LPX (short for low profile extension) was a loosely defined motherboard format (form factor) widely used from the late 1980s to the late 1990s. The format was originally developed by Western Digital who based their design off the IBM PS/2 Model 30. A defining feature of motherboards with the LPX form factor is the integration of controllers and ports, which used to be separate add-ons on the earlier AT and Baby AT motherboards, as well as riser cards and slimline power supplies. The use of a riser card to horizontally position expansion cards allowed computer cases designed around LPX motherboards to be much smaller than earlier AT-based cases.

==Overview==
There was never any official LPX specification, but the design usually featured a 13 × 9 in motherboard with the main I/O ports mounted along the back edge (something that was later adopted by the ATX form factor), and a riser card in the center of the motherboard, on which the PCI and ISA slots were mounted. This layout was first used on IBM's PS/2 Model 30 personal computer, which Western Digital used as the basis for the creation of LPX. Western Digital's reference design was released as the WD30-WDM, unveiled in late 1987 and sold starting in spring 1988. A clone of the PS/2 Model 30's motherboard, it contains integrated parallel and serial controllers and ports, floppy and hard disk controllers, a VGA controller, and a three-slot 8-bit ISA riser card.

Due to the lack of standardized specification, riser cards were rarely compatible from one motherboard design to another, much less one manufacturer to another. The internal PSU connector was of the same type used in the AT form factor.

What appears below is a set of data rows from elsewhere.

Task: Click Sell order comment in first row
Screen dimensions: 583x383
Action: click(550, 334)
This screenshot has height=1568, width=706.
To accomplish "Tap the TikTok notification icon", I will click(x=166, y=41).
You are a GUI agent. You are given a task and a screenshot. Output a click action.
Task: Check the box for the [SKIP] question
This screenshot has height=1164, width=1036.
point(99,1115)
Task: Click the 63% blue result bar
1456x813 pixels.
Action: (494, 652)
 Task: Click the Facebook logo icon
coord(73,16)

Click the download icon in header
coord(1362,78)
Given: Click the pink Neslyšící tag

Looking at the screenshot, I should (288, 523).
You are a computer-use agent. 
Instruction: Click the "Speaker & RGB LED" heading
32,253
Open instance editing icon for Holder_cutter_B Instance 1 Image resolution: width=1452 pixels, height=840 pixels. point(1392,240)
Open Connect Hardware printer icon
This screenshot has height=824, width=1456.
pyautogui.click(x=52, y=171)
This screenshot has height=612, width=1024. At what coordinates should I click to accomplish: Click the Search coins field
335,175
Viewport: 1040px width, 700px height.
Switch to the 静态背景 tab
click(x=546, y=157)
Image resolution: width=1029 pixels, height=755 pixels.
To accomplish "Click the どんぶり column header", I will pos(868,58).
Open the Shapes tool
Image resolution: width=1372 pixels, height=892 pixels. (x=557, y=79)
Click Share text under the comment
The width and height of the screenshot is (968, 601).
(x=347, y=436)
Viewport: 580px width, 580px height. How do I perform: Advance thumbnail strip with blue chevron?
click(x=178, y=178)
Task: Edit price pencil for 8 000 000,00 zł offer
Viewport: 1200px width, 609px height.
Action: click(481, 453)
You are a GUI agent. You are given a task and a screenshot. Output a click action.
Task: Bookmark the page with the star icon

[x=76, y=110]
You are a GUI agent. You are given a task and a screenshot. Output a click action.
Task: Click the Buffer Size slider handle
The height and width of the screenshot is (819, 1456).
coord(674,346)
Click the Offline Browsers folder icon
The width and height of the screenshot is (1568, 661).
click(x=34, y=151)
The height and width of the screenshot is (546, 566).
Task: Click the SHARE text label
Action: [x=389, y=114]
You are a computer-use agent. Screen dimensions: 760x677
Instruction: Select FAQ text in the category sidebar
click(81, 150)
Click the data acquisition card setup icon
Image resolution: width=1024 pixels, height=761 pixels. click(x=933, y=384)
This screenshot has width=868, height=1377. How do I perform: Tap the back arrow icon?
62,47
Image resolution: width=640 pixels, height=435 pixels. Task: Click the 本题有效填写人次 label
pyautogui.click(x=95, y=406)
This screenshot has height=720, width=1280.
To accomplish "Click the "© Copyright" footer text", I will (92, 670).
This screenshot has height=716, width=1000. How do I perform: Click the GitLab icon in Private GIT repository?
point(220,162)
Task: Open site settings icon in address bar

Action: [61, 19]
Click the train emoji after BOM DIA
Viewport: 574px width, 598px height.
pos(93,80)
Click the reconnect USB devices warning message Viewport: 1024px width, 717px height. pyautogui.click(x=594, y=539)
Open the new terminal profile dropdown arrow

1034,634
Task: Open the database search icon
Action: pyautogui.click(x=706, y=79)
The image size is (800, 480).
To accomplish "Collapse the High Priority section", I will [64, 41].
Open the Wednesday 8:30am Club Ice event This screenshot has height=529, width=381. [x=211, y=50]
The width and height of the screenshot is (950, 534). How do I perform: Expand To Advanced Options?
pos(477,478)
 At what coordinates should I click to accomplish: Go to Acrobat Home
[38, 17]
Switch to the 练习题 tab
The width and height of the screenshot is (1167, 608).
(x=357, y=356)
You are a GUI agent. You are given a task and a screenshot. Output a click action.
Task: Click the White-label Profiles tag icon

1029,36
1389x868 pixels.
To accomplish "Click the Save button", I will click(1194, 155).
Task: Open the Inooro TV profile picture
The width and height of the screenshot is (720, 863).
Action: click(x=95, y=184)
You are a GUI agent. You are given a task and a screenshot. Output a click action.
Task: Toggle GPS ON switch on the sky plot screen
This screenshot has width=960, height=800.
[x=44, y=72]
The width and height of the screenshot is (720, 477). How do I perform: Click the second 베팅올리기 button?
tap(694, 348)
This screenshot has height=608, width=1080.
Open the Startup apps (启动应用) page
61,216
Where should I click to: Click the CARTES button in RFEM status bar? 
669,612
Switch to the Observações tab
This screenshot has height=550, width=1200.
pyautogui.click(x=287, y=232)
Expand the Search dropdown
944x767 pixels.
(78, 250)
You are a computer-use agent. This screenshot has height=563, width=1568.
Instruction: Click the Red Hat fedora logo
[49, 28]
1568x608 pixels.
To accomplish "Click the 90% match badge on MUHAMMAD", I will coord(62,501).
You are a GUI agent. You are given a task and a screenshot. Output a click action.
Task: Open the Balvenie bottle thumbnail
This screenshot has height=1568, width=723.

One of the more successful features to come out of the LPX specification was its use of relatively compact power supplies, which later became widely used on Baby AT and even full size AT cases. Since LPX form factor power supplies became ubiquitous in most computer cases prior to the ATX standard, it was not unusual for manufacturers to refer to them as "AT" power supplies (or occasionally as "PS/2" power supplies due to its use by the IBM PS/2), even though the actual AT and Baby AT power supply form factors were larger in size. The LPX form factor power supply eventually formed the basis for the ATX form factor power supply, which is the same width and height.

The specification was popular in the early-mid 1990s, and briefly displaced the AT form factor as the most commonly used. However, the release of the Pentium II in 1997 highlighted the flaws of the format, as a good airflow was important in Pentium II systems, owing to the relatively high heat dispersal requirements of the processor. LPX systems suffered a restricted airflow due to the centrally placed riser cards. The introduction of the AGP format further complicated matters, as the design not only increased the pin count on riser cards, but it limited most cards to one AGP, one PCI and one ISA slot, which was too restrictive for most users. Some lower-quality LPX boards did not even feature a real AGP slot, but simply used a physical AGP slot and connected it to the PCI bus. This was rarely noticed however, as many "AGP" graphics cards of the time were in fact PCI cards internally, and did not take advantage of the features offered by AGP.

LPX was phased out around 1998. NLX was the intended successor, though many manufacturers chose MicroATX or proprietary motherboard formats instead.